A family found on all continents except for Antarctica, the Falconidae (pronounced fal-KON-ih-dee) is composed of sixty-five species of falcons in eleven genera.
In North America, nineteen species of caracaras and falcons in six genera have occurred including the extinct Guadalupe Caracara. The vulture-like caracaras, the Peregrine Falcon, and the American Kestrel are all members of this family.
Caracaras and falcons are known for their rapid flight and aggressive, predatory behavior. The Peregrine Falcon is well known for its ability to catch other birds in flight with the fastest dives recorded for any bird (over one hundred seventy-five miles per hour).
Caracaras and falcons are medium to large birds with stocky heads and long tails. All have strong feet with sharp talons, and sharp, hooked beaks for tearing up prey items. Those of the Falco genus (such as the Peregrine Falcon and Merlin) have a notch on the upper mandible that is used for cutting the spinal cord of the birds they capture. Members of the Falco genus also have long, pointed wings while the caracaras have long, rather broad wings, and the forest-falcons short, broad wings.
The Falconidae have plumages colored in gray, brown, and black, often with handsome barred patterns on the underparts. Immature birds tend to have more streaks and browner plumages than adults, and Falco species show black markings on the face and head that resemble a hood or “sideburns”. One Falco species, the American Kestrel, is fairly colorful with reddish and gray plumage, while the Gyrfalcon comes in three color morphs; blackish, gray, and white. Other colors are limited to yellow on the ceres and legs of adult birds, and the reddish in the face of the Crested Caracara.
In North America, Caracaras and falcons are found from the high arctic to the hot and humid woodlands of southern Texas. Most species are birds of open habitats such as grasslands and coastal areas, the exception being the woodland dwelling Collared Forest-Falcon. In addition to occurring in open areas that serve as its natural habitat, the Peregrine Falcon also makes its home in cities, nesting on tall buildings instead of their ancestral cliffs.
The Peregrine Falcon, Merlin, and American Kestrel are long distance migrants to Central and South America, with other falcons being short distance migrants or permanent residents.
In North America, falcons form pairs during the breeding season but are solitary at other times. Aside from the scavenging, opportunistic caracaras, larger falcons forage on flying birds by catching them in rapid flight, sometimes diving at a bird to rake it with outstretched talons. The Gyrfalcons, the Prairie Falcon, and the American Kestrel also take other prey items from the ground, the kestrel often searching for mice, voles, and even insects by hovering in place. The Collared Forest Falcon dashes after a variety of prey items found amidst the forest canopy.

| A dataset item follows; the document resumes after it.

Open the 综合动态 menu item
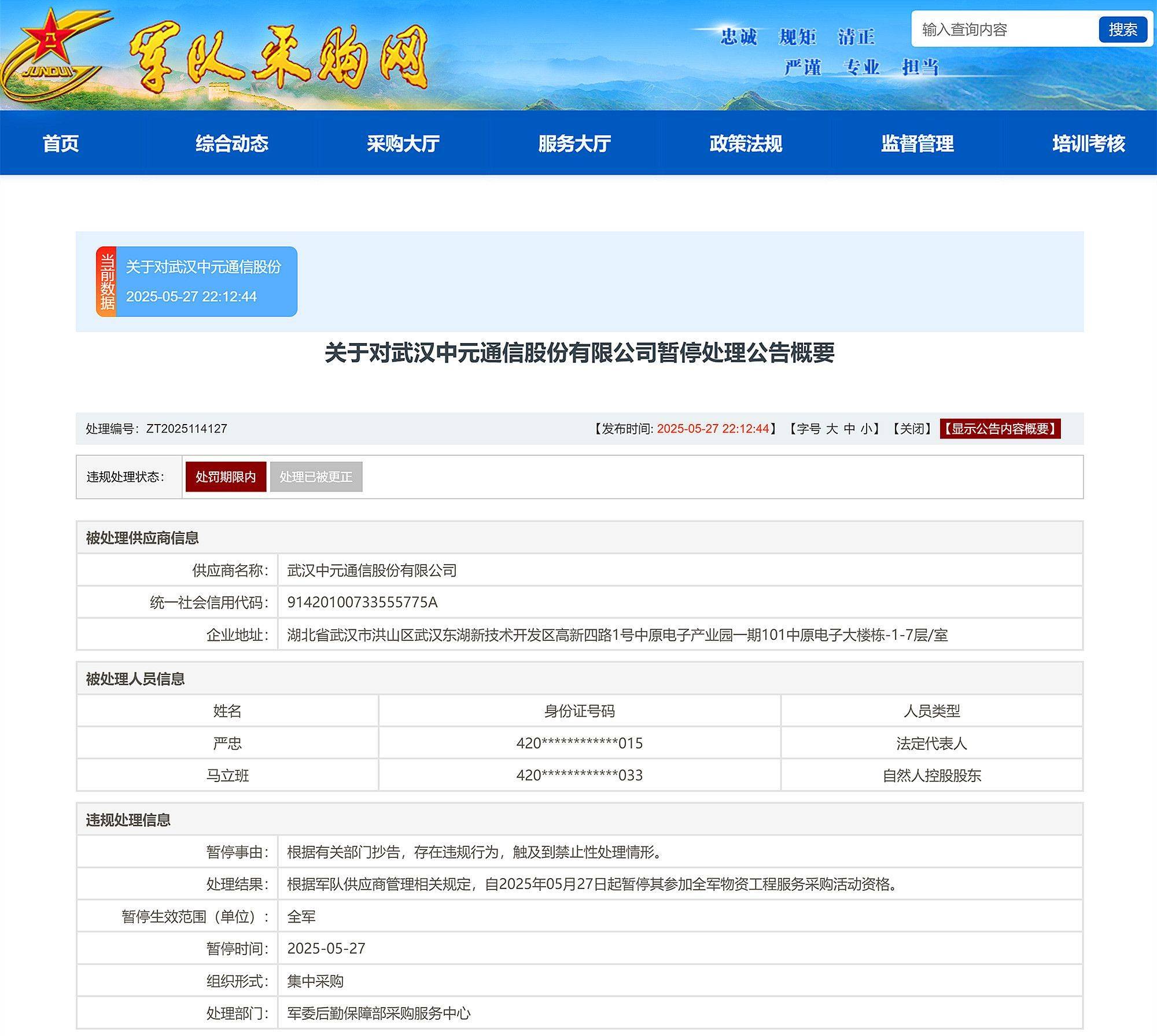This screenshot has width=1157, height=1036. click(232, 143)
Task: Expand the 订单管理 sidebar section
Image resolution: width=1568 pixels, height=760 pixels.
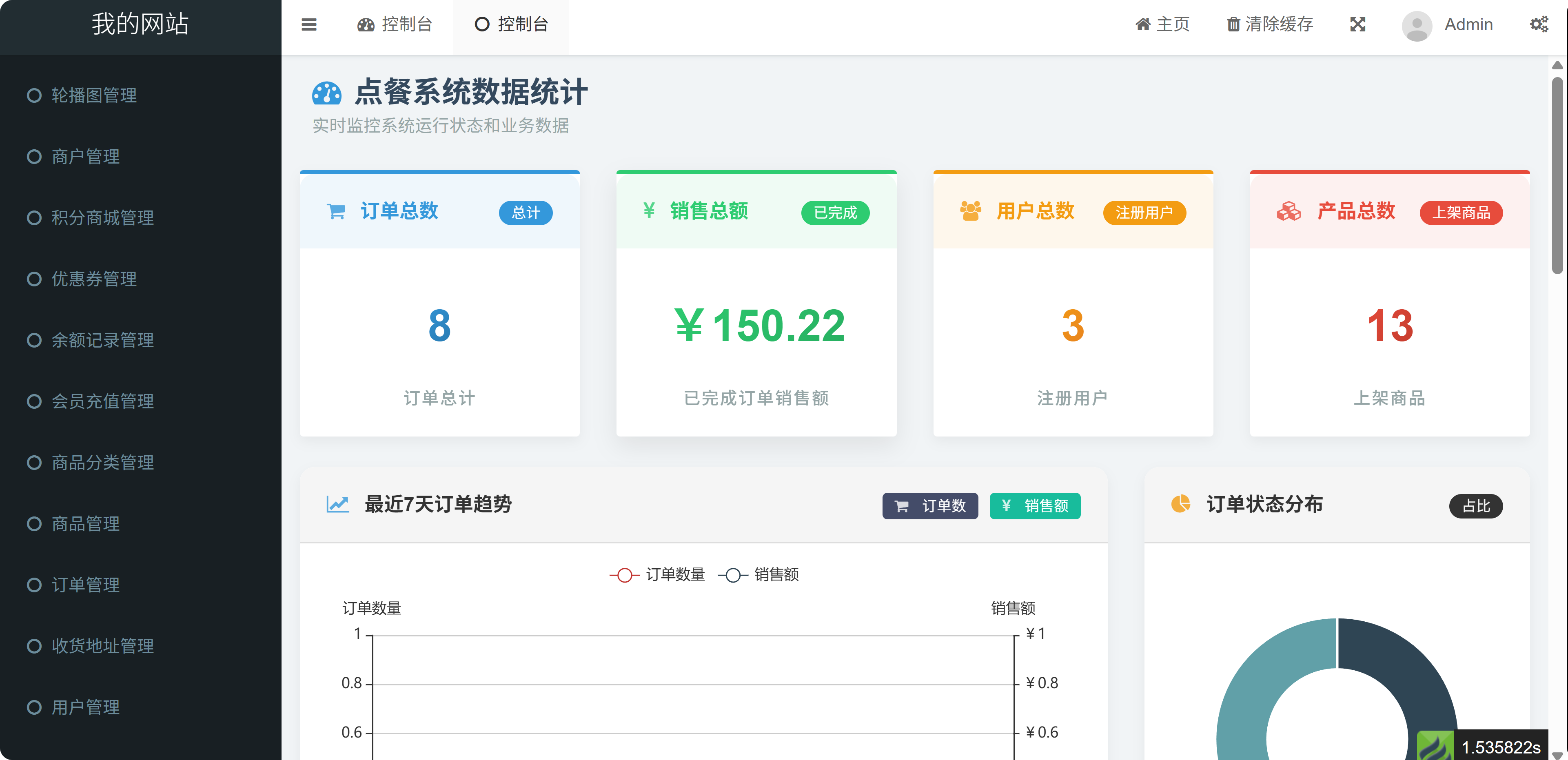Action: tap(84, 585)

Although the Peregrine Falcon became highly endangered and was killed off in many areas by DDT during the twentieth century, after the chemical was banned, its populations slowly recovered with reintroduction programs and the bird is no longer threatened.
Renowned for their ability in catching prey, falcons have been used for hunting by various cultures for hundreds of years. A practice often limited to royalty in Europe, only kings were allowed to hunt with the Gyrfalcon. Some research data has shown that kestrels are able to locate rodents on the ground by being able to see the ultraviolet light reflected in the trails of urine they leave as they scurry through fields.